FILLING YOU UP WITH EVERYTHING GOOD IN NORWICH EACH MONTH

Music > Album Reviews

Editors - Violence

by David Vass

14/02/18

Editors - Violence

 

It’s a long and lonely life, according to Tom Smith in “Cold”, something that may sound a tad ungracious for man that has spent the last fifteen years earning his keep as frontman of the Editors, but then glum introspection is their stock in trade, as this lukewarm opening track of their sixth album, confirms. It’s the first of a mixed bag of treats as, notwithstanding the success of 2015’s “In dreams”, the band continues to fidget and fiddle with just what an Editors song is. Whether this amounts to brave stylistic shifts or crashing gear changes largely depends on the generosity of the listener, but it makes for a curate’s egg of an album.

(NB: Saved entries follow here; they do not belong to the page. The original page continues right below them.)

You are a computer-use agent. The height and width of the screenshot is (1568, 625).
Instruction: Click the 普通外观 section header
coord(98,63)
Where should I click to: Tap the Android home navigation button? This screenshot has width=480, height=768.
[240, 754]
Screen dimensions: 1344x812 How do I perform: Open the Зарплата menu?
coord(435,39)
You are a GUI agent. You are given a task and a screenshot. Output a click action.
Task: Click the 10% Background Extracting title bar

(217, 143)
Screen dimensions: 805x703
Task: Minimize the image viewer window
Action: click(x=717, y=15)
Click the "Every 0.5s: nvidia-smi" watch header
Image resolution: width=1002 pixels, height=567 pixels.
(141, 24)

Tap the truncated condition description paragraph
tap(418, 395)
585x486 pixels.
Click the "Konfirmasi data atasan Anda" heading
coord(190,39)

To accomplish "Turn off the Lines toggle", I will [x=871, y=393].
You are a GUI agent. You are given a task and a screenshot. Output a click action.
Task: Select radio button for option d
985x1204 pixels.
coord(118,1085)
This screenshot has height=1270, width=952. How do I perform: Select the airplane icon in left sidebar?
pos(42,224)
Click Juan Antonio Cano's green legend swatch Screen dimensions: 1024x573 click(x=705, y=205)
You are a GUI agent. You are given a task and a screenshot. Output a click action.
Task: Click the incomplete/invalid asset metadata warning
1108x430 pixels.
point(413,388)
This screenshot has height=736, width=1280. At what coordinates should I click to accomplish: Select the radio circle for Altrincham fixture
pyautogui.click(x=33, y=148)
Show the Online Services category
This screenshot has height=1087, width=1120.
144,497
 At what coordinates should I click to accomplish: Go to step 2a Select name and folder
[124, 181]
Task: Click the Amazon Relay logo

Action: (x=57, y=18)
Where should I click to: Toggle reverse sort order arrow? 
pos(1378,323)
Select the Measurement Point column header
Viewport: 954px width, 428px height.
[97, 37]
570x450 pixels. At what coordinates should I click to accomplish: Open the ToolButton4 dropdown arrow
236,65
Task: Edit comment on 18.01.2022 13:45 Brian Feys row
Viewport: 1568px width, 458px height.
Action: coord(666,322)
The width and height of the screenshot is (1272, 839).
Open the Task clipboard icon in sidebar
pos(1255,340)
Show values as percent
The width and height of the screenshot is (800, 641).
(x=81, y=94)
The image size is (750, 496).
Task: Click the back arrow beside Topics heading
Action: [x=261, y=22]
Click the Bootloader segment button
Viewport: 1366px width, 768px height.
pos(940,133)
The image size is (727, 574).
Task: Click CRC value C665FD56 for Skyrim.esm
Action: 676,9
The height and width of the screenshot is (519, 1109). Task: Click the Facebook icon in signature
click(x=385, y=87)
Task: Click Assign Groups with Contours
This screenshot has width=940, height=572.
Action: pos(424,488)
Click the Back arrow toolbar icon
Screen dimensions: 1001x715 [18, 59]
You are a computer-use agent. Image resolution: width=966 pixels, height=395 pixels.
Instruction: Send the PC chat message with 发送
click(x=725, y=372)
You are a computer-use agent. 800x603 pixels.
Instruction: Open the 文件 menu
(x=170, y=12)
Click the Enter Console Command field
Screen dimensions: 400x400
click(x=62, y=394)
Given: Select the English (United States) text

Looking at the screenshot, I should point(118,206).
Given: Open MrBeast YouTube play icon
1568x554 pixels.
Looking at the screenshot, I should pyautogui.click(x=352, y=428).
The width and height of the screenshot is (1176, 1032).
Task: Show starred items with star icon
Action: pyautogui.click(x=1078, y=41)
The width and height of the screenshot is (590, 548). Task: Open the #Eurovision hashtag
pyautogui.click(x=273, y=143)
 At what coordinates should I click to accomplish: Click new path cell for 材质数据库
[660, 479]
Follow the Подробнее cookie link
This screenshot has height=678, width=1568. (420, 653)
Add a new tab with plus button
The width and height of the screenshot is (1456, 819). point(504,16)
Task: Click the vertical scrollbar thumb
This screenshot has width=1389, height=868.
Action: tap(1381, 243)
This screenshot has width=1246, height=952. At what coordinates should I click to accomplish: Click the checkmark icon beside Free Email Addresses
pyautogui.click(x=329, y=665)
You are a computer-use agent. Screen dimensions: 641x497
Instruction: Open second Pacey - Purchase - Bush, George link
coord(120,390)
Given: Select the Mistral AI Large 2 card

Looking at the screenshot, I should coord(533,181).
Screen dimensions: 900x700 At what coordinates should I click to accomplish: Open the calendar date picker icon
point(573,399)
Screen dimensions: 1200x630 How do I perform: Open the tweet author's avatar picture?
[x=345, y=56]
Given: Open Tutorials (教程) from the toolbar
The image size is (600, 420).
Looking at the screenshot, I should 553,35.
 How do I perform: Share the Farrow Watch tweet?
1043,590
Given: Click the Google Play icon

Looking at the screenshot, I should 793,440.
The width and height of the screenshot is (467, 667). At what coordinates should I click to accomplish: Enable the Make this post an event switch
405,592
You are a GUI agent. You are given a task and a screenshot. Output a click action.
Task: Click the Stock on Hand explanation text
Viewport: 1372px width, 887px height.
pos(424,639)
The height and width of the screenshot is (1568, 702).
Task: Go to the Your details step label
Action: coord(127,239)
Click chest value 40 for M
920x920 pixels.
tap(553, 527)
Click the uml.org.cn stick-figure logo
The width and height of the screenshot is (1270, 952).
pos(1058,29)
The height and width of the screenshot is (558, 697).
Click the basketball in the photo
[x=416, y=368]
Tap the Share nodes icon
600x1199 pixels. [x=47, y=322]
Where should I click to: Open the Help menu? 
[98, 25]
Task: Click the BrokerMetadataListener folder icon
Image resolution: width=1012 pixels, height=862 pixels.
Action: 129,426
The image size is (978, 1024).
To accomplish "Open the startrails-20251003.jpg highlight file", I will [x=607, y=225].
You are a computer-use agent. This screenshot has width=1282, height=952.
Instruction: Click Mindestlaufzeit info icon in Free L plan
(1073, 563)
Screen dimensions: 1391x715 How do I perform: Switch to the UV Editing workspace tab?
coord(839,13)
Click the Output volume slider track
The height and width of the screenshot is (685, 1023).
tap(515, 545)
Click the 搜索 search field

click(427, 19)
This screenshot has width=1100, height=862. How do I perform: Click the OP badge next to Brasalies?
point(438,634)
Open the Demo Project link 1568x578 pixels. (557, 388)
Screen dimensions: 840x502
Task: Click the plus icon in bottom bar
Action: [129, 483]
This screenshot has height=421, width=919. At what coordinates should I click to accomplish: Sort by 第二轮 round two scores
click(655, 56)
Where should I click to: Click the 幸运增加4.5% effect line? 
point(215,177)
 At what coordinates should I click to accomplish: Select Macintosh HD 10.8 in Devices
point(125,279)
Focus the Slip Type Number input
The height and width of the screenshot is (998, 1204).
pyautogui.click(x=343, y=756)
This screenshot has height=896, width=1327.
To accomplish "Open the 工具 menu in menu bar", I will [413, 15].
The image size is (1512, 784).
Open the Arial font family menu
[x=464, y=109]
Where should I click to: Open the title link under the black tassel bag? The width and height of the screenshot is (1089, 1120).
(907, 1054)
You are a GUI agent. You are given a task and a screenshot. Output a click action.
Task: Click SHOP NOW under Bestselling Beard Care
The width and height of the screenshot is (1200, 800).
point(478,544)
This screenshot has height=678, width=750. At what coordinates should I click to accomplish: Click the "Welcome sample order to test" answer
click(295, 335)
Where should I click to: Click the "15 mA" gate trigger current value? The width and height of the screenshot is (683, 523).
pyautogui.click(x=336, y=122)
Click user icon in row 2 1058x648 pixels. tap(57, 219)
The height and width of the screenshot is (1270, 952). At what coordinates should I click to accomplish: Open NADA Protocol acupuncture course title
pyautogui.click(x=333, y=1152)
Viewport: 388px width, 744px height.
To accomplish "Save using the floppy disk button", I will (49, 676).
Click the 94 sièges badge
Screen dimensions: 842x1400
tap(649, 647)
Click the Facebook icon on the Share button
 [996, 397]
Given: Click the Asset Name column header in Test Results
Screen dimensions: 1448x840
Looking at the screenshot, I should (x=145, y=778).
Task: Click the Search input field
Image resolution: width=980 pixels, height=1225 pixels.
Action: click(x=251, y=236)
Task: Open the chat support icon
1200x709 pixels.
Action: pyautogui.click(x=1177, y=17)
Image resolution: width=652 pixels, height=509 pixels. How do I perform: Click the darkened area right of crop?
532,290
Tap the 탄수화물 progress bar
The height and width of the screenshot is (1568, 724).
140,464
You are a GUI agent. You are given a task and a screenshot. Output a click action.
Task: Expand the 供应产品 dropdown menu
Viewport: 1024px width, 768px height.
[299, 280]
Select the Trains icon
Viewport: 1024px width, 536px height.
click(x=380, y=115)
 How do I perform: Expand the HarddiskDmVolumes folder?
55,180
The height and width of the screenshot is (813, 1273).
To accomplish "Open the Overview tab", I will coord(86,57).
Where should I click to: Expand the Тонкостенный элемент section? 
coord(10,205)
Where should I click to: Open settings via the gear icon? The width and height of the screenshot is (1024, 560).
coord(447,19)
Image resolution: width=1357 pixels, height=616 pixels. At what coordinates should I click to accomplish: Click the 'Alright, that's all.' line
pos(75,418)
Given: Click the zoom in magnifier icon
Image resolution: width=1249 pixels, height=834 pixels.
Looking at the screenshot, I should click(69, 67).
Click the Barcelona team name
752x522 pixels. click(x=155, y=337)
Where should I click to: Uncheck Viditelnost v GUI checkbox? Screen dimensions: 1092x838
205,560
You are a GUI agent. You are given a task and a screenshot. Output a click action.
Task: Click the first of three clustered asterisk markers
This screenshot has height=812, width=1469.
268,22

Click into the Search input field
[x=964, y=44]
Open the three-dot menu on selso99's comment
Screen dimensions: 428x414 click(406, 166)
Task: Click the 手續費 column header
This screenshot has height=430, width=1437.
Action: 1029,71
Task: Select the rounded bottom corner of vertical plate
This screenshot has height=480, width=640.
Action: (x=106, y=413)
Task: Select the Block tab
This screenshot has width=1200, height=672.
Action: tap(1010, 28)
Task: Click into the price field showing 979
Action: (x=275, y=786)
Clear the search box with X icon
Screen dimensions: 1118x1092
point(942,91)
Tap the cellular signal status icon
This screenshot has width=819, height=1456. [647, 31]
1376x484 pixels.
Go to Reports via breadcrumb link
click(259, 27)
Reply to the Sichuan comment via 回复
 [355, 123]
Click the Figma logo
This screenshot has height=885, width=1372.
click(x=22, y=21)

We are on firmer ground with “Hallelujah” which, despite sounding like a curious mash up of the Klaxons and Midnight Oil, is a belter of a song that is going to be a show stopper played live, while the title track of “Violence” is brim full of sound and fury with its emphatic beat and opaque lyricism and could easily nestle alongside classics off the earlier albums. Thereafter, things go a little off kilter with the insipid stocking filler “Darkness at the Door”, but stick with it and you’ll get to something far more interesting. Despite its nihilistic title, “Nothingness” is best described, oxymoronically, as an Editors dance tune, and a damned fine one at that. With a vocal treatment reminiscent of Neil Hammond and a beat that tips its hat to the Friendly Fires, its infectious rhythm quickly gets under your skin, only to emerge later, unbidden, as an obstinate foot tapping earworm. If this is the new Editors direction, then so be it, but that only begs the question - why wasn’t this the new single? Instead, and inexplicably, it’s “Magazine” that has been placed in the spotlight, a song that lurches from catchy chorus to queasy verse. A serious misfire that logjams the album, I doubt it will do the band any favours.

Thankfully, it’s quickly followed by long time live favourite, “No Sound but the Wind”, finally finding its way onto a studio album. It’s a great song, not least because Smith’s vocal is beautifully judged and, for once, lyrically accessible. While it’s not great news that one of the strongest songs on the album is nearly ten years old, it’s a welcome breather before a further two entries successfully suggest the band has yet more interesting things up their collective sleeves. Helped in no small part by the doomy Fuck Buttons cadences of Benjamin Power, “Counting Spooks” offers rich, almost symphonic, depths as the music meanders is way towards the  haunting (and surely John Murphy inspired) final track, “Beyond”.

Six albums in, and a band should be struggling to choose what to play live – how much of a new album earns that right is surely a sensible test of its lasting success. While nothing is going to shift the magnificence of “Blood,” “Munich” or “Papillon” there’s every reason to imagine “Violence”, “Hallelujah”, and “Belong” joining them in the long game. Add to that a crowd pleasing jump about to “Nothingness” and the welcome return of “No Sound But the Wind” and it’s hard to fault much of this album. It’s just a shame that listening to its content back to back is such bumpy ride.